* Given passage
>>>>

What does this refer to? I talked about pragmas in some other odd place. By name, it’s not experimental any more, but it’s not (yet) in the manual. I think this was the only survivor from pre-Canary experimental code, and the rest were specifically not added because of risk vs. reward. Allowing pragmas is aimed at performance not stability. People want everything. We both posted to a new performance issue recently.
It made it an easier decision that the safer performance experiment of adding cache worked the best, or we’d be facing a hard decision of whether the complex changes involving SQL were safe enough to ship.
One thing that can definitely reduce stability is if someone breaks the code with the pragmas, but I hope @Sami_Lehtinen (who is very good at this) knows that there are limits and can help find safe speedups:
These are all good discussion points. Any “who” question can use a volunteer. You could be a new one.
We have now moved to more of a release-on-request model, after having agreed on who’s doing them. There’s still an availability question. Previous work by original author seemed to just show up, in bursts.
Other than that, some decisions have been what I’d call rough consensus (to steal a phrase from IETF). The extended phrase adds “and running code”. Actual follow-through sometimes works, sometimes not.
If you mean stable enough to ship some release, generally it’s from the above process, especially using people who are watching for problems on GitHub and the forum. If you specifically meant when to go to Stable channel, see other comments, but that’s a harder question that historically has felt rather distant, however we’ve made much progress on stability. Anyone who thinks its bad now missed the early days.
I’ve seen organizations prioritize bugs based on guidelines, and have limits that any release must meet. This does tend to focus attention, knowing what’s needed to clear the bar. Sometimes help is called in… Agile projects might use a “Definition of Done (DoD)” concept that might also be useful. It’s collaborative. Because GitHub is a rather light bug tracker compared to specialists, that gets to a label/milestone need.
I don’t spend much time in PRs myself. Although I’m a developer, I’m new to many things Duplicati uses. My impression is that the person considering commit conducts PR reviews without specific rules on that. Duplicati has a few devs who are not super active but support their original code. There’s not any formal agreement that I know of, but being able to call on subject matters experts sometimes may help things…
I don’t know what testing was previously done on the pipeline to a Canary. I mentioned automated tests, which I believe happen even at PR submission time, but they’re generally not regarded as being able to catch all. Maintenance and continued development of these tests is another question. I don’t know them.

<<<<

* Given material
>>>>

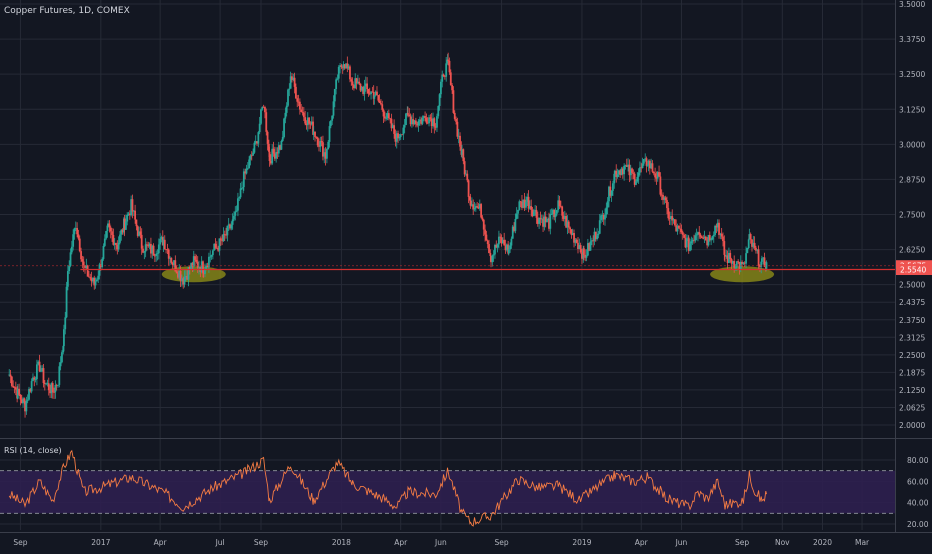 This screenshot has height=554, width=932. Describe the element at coordinates (100, 542) in the screenshot. I see `time-tick-label: 2017` at that location.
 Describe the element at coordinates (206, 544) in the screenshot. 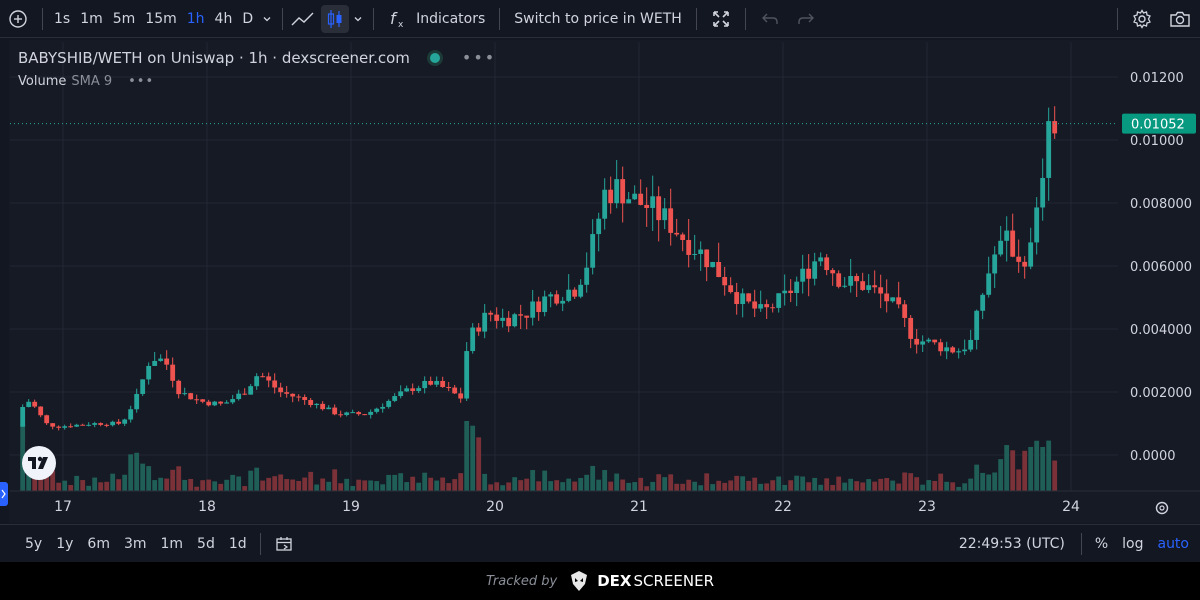

I see `range-5d: 5d` at that location.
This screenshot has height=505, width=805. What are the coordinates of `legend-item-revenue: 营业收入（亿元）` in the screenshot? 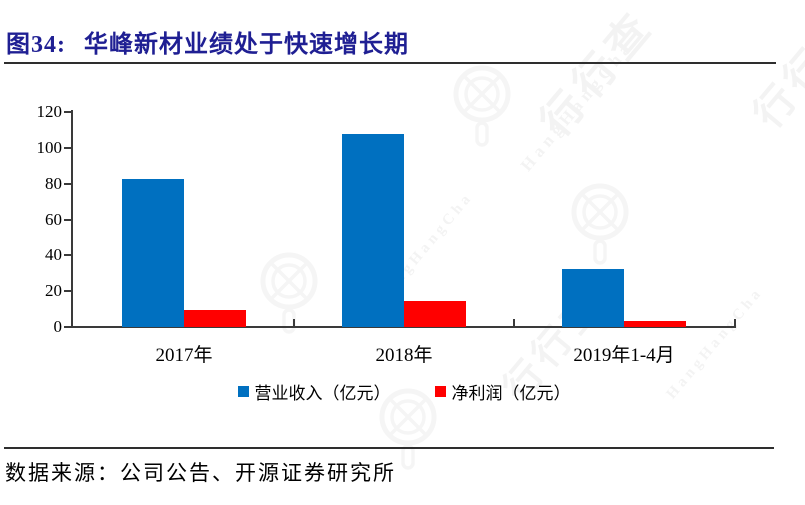 It's located at (314, 392).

<<<<

* What you need to do
**1)** Translate this sentence from the Duplicati post into Spanish: "Allowing pragmas is aimed at performance not stability."
**2)** Pull the part of the Duplicati post that runs from "It made it an" up to and including "enough to ship.", word for word.

* Answers to this exercise
**1)** Permitir pragmas tiene como objetivo el rendimiento, no la estabilidad.

**2)**
It made it an easier decision that the safer performance experiment of adding cache worked the best, or we’d be facing a hard decision of whether the complex changes involving SQL were safe enough to ship.